Ausgangstext

Am Vormittag des 17. Juni fuhr ich mit der S-Bahn nach Köpenick zur Arbeit. Ich hatte keine Eile, denn an diesem Tage begann mein Unterricht erst zur dritten Stunde. Beim Umsteigen am Bahnhof Ostkreuz waren mir schon einige Unregelmäßigkeiten bei den Durchsagen aufgefallen, aber ich schob das auf die möglichen Folgen eines eben zu Ende gegangenen fürchterlichen Sommergewitters über der Stadt. Im S-Bahnhof Karlshorst hieß es plötzlich: „Alles aussteigen, der Zug endet hier!“ Verwundert stiegen die Menschen aus, einige verließen den Bahnhof. Ich hatte vor, mit der Straßenbahn weiter nach Köpenick zu fahren, aber es kam keine. Also marschierte ich in Richtung Schöneweide, dann weiter nach Köpenick, denn die Berufsschule lag in Berlin-Grünau. Es wurde ein langer Weg. In Oberschöneweide kamen mir marschierende Kolonnen, offensichtlich Arbeiter und Angestellte des Transformatorenwerkes, in Zehnerreihen auf der Straße stadteinwärts entgegen. Sie führten Transparente bei sich mit Forderungen nach mehr Lohn, Rücknahme der Arbeitsnormen, aber von Forderungen nach Rücktritt der Regierung oder freien Wahlen ist mir nichts in Erinnerung. Als ich an ihnen vorüberging, winkten sie mir zu und riefen: „Los, komm mit, wir streiken!“ Ich dachte jedoch an meine wartenden Schüler und setzte meinen rund 15 km langen Weg fort. Gegen Mittag war ich am Ziel. Als ich mich beim Schulleiter wegen der Verspätung entschuldigte, winkte der bloß ab. „Ist schon gut, Kollege Peters, sie waren der letzte, der noch fehlte. Wissen sie nicht, dass wir inzwischen Belagerungszustand in Berlin haben? Jetzt kann ich dem Schulrat melden, dass alle Berufsschüler, die Ausbilder der Lehrwerkstatt und alle Lehrer vollzählig anwesend sind. Aber wir müssen die Schüler jetzt nach Hause schicken und zwar einzeln, denn Bewegungen von Gruppen auf der Straße sind ausdrücklich verboten.“ Wir Lehrer blieben noch einige Zeit in der Schule, hörten Radio und begriffen nach und nach den Ernst der Lage. Dann gingen auch wir nach Hause, für mich bedeutete das erneut einen langen Marsch, diesmal durch die ganze Stadt bis nach Prenzlauer Berg.

Bereitgestelltes Material
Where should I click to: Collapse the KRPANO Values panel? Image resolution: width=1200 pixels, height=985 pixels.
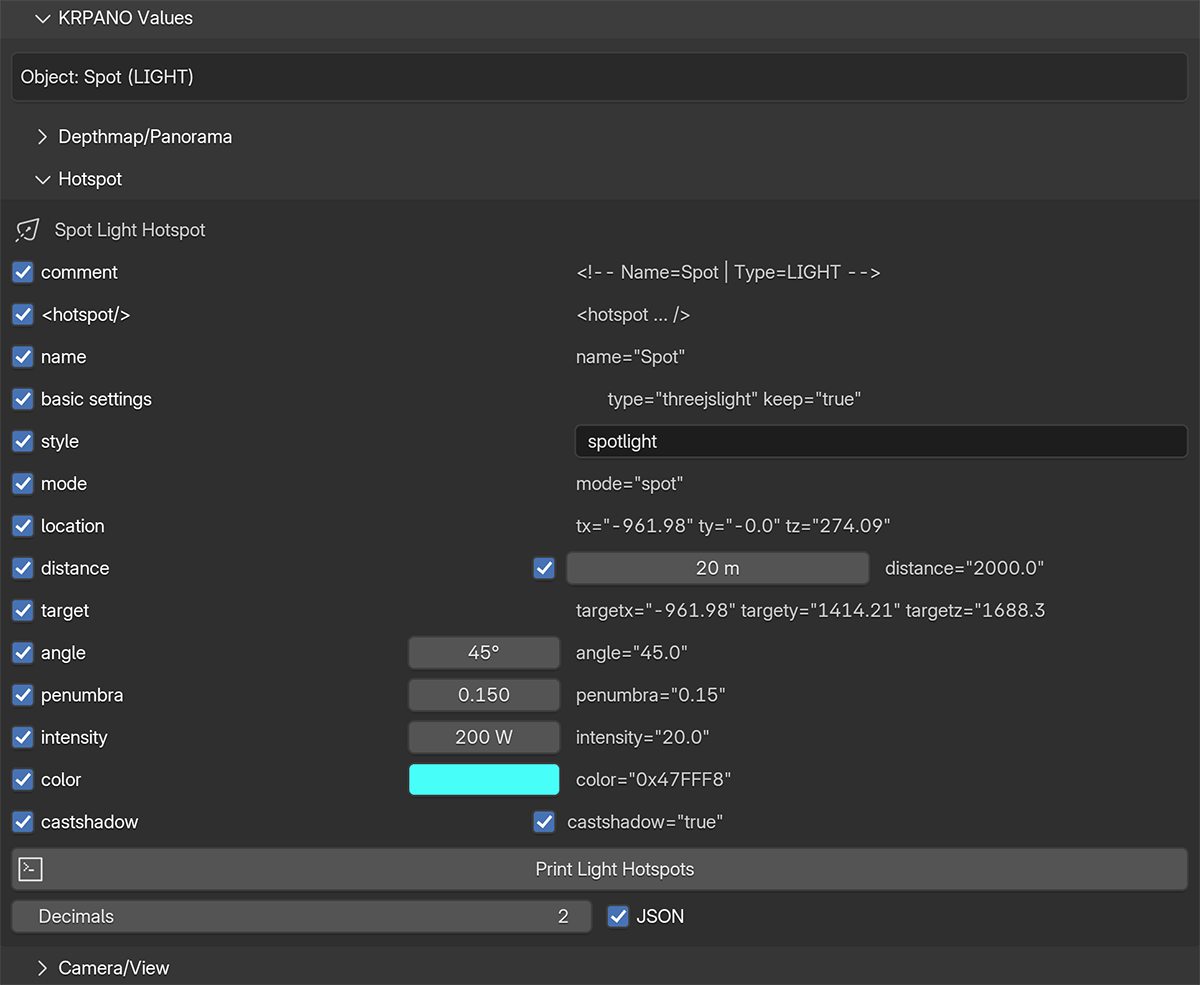(42, 18)
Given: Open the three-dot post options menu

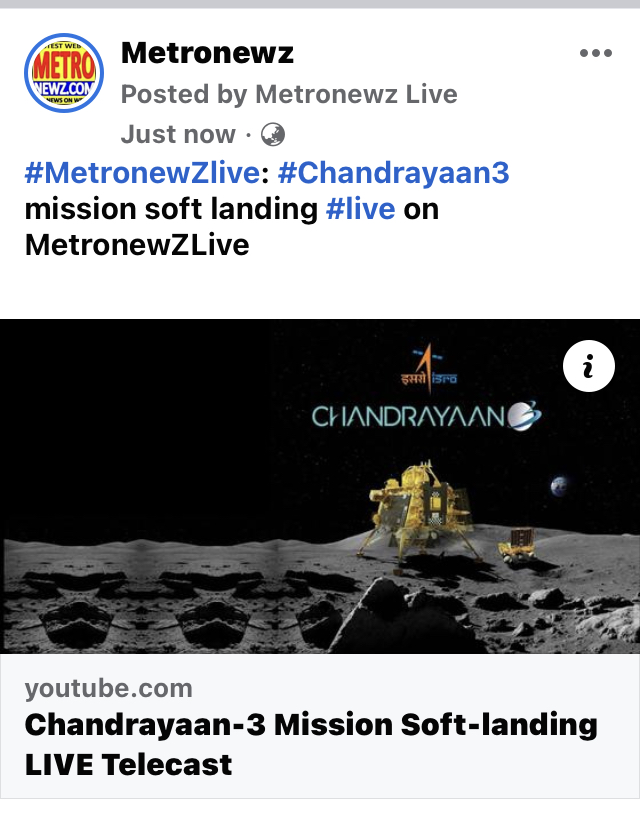Looking at the screenshot, I should coord(596,53).
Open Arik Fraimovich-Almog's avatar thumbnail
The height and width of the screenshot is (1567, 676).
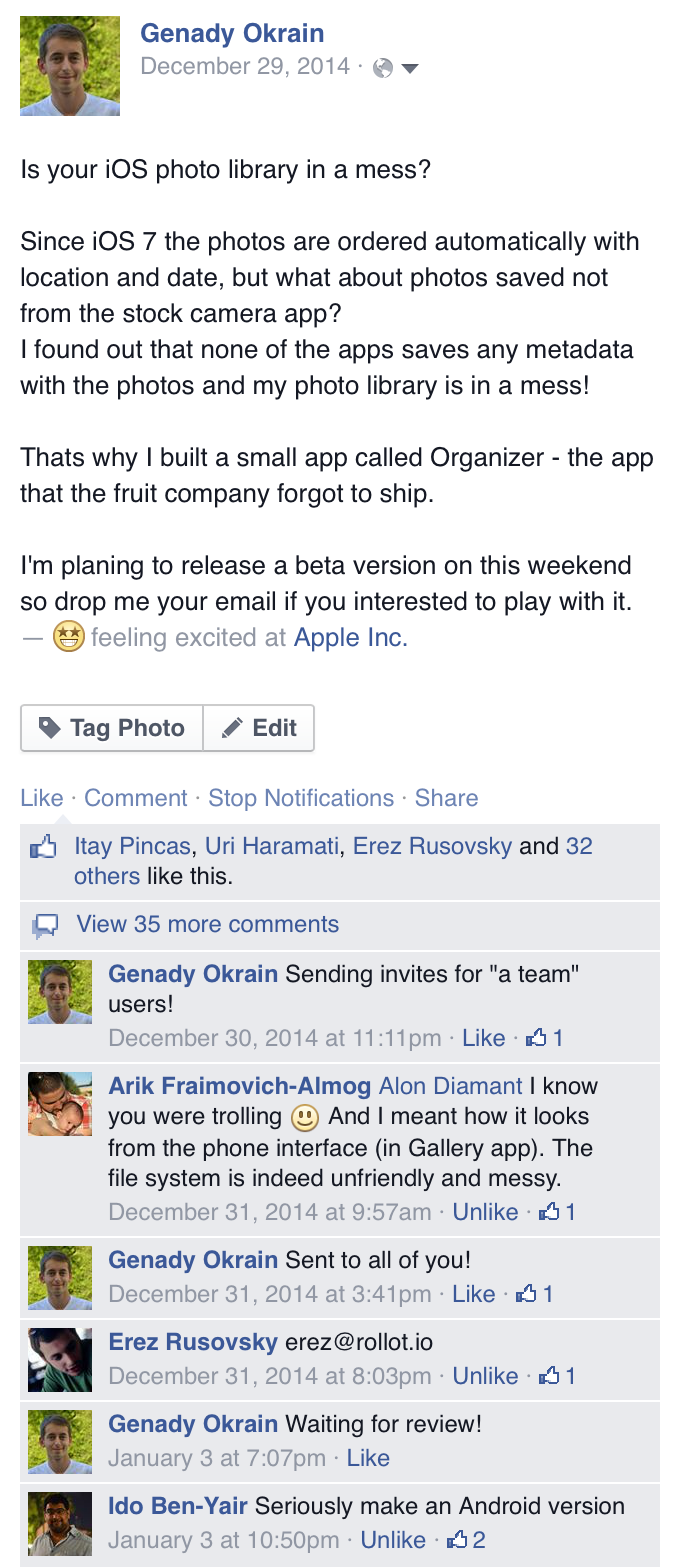pos(60,1106)

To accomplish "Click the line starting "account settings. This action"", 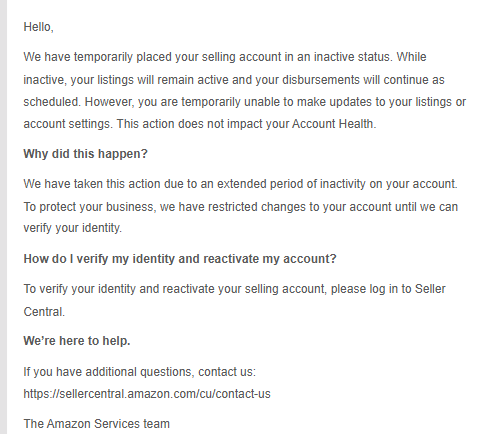I will (199, 124).
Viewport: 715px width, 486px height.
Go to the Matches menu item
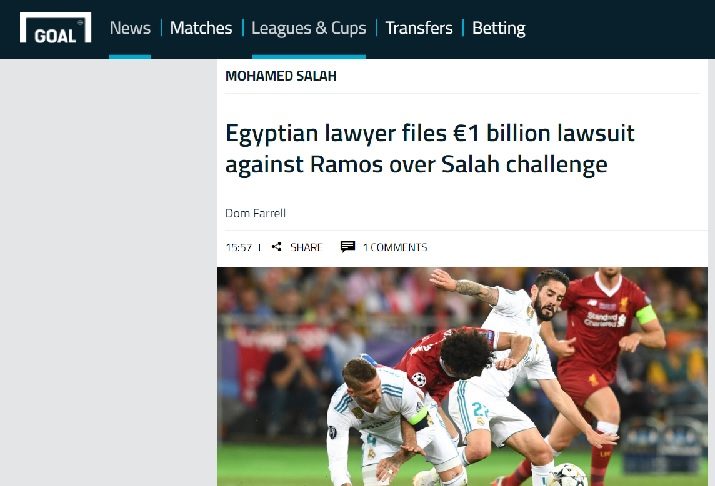pyautogui.click(x=201, y=28)
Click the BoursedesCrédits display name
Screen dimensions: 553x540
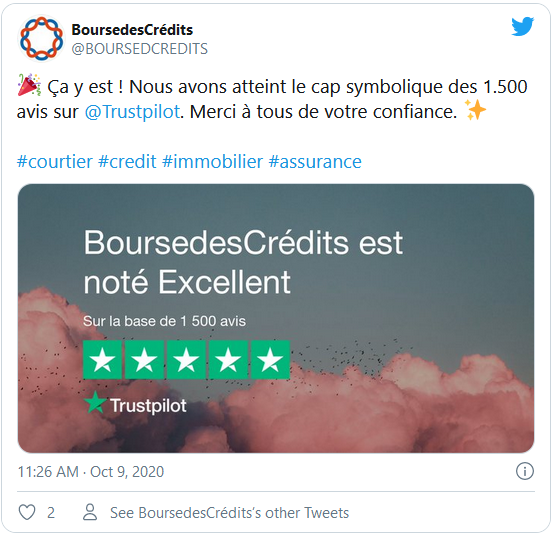pos(132,30)
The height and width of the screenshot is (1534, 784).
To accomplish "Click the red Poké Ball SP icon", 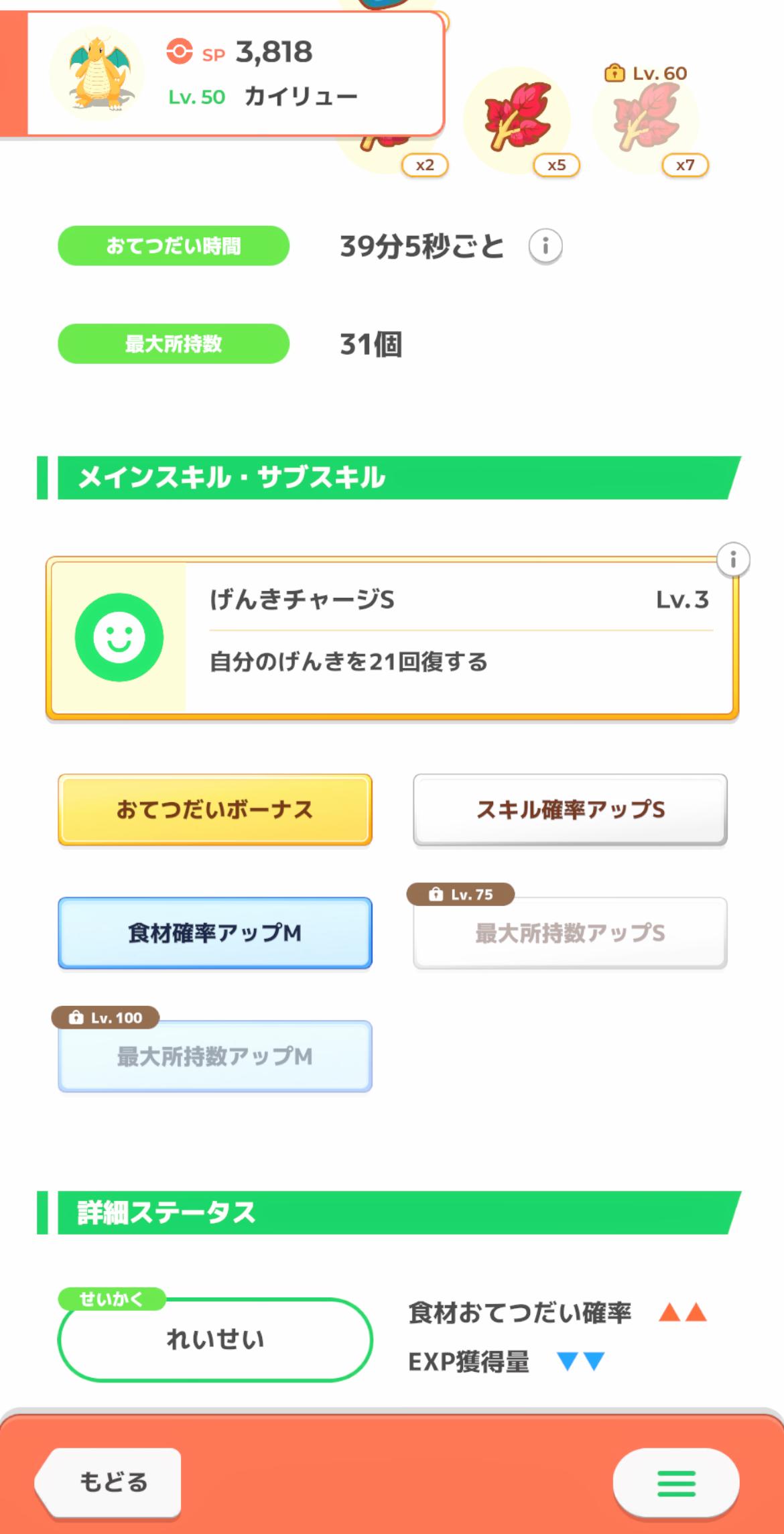I will point(179,52).
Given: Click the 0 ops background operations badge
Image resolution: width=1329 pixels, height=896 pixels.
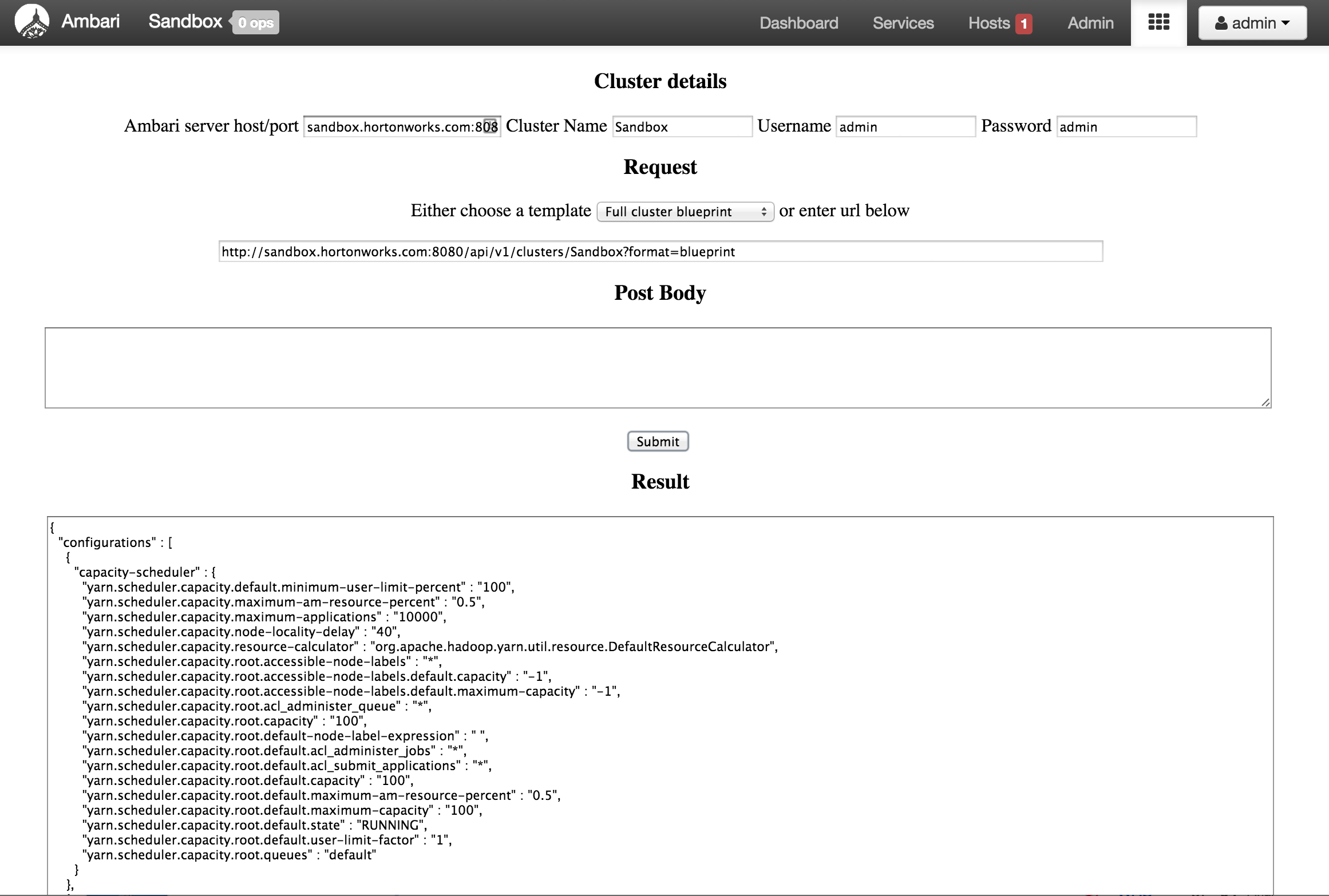Looking at the screenshot, I should (256, 23).
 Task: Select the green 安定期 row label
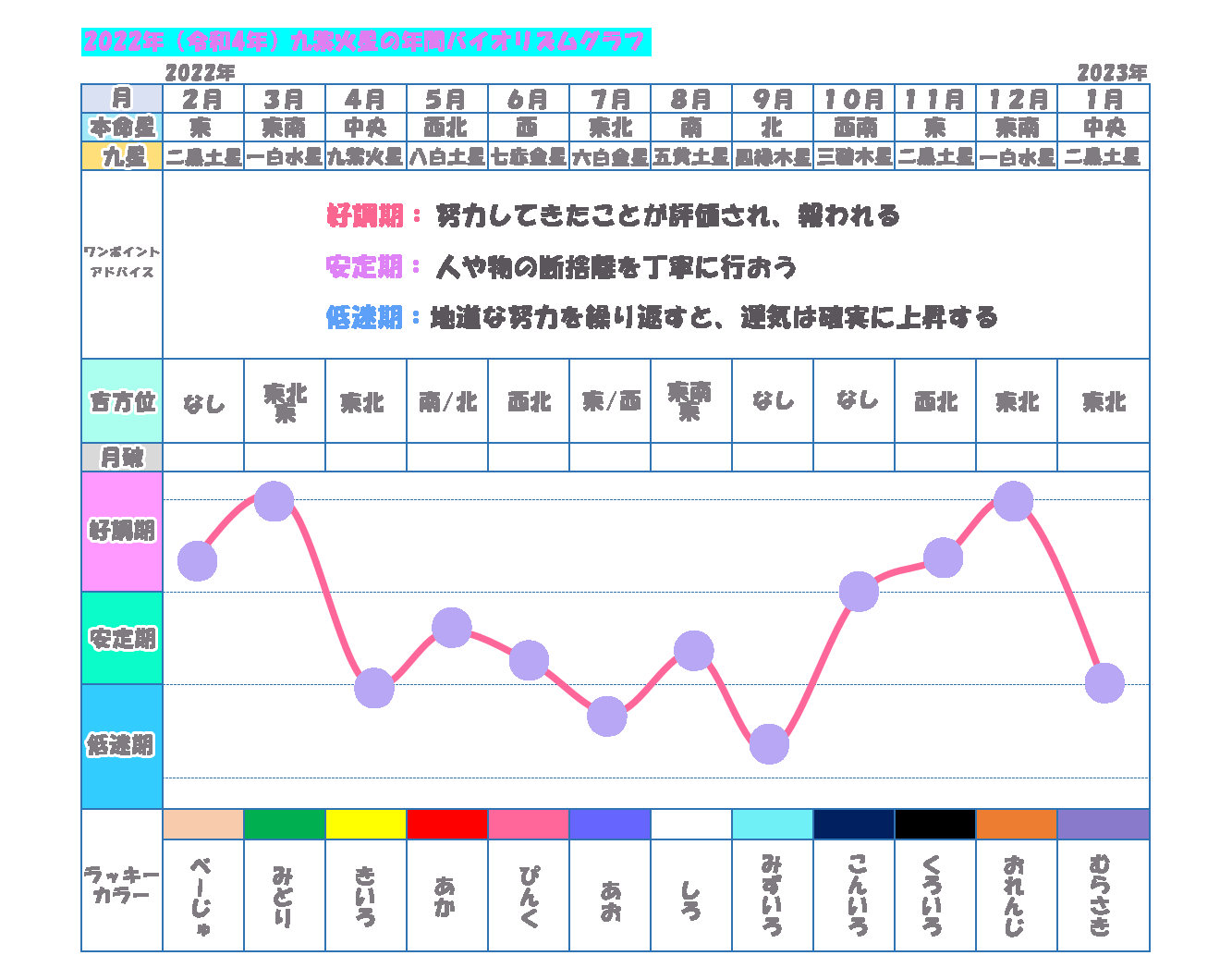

Aufgaben
#1 Prüfe für jede Aussage, ob sie mit dem Bericht über den 17. Juni übereinstimmt, und belege dein Ja oder Nein mit den entscheidenden Worten des Berichts im genauen Wortlaut. (a) Der Unterricht begann an diesem Tag zur ersten Stunde. (b) Die Berufsschule lag in Berlin-Grünau. (c) Die Schüler sollten in Gruppen nach Hause geschickt werden.
#2 Führe den Bericht über den 17. Juni nach seinem letzten Satz weiter.

Antworten je Aufgabe
#1
(a) Nein: „an diesem Tage begann mein Unterricht erst zur dritten Stunde“
(b) Ja: „denn die Berufsschule lag in Berlin-Grünau“
(c) Nein: „Aber wir müssen die Schüler jetzt nach Hause schicken und zwar einzeln“

#2
Auf dem Rückweg sah ich im Stadtzentrum sowjetische Truppenteile, teils zu Fuß, teils aufgesessen auf den Panzern. Die Lage war ruhig, aber angespannt. Ich machte nur noch einen kurzen Besuch bei Lorchen und ihrer Familie. Aber ich musste um 20 Uhr zu Hause sein, denn abends herrschte Ausgangssperre. Nach wenigen Tagen war alles vorbei.

Die Revolte der Arbeiter samt ihrer spontanen Streiks war gescheitert. Stalin war zwar tot, aber Moskau ließ die DDR nicht aus seinem Einflussbereich. Die Regierung in Berlin wusste die Panzer und Bajonette der sowjetischen Armee hinter sich. Der Westen hatte die Botschaft vernommen, dass die Machtverhältnisse in der DDR nur zu ändern waren, wenn man bereit war, einen Dritten Weltkrieg zu riskieren. Der Status quo blieb erhalten. Für die DDR-Bevölkerung gab es in der Folge einige wirtschaftliche Verbesserungen, die Sowjets fuhren ihre Reparationspolitik deutlich zurück. Otto Grotewohls „Politik des Neuen Kurses“ zeigte Wirkung und große Teile der Bevölkerung begannen, sich endgültig mit Partei und Regierung zu arrangieren. Im Westen begnügte man sich mit der Feststellung, dass alliierte Interessen nicht beeinträchtigt waren und ging zur Tagesordnung über.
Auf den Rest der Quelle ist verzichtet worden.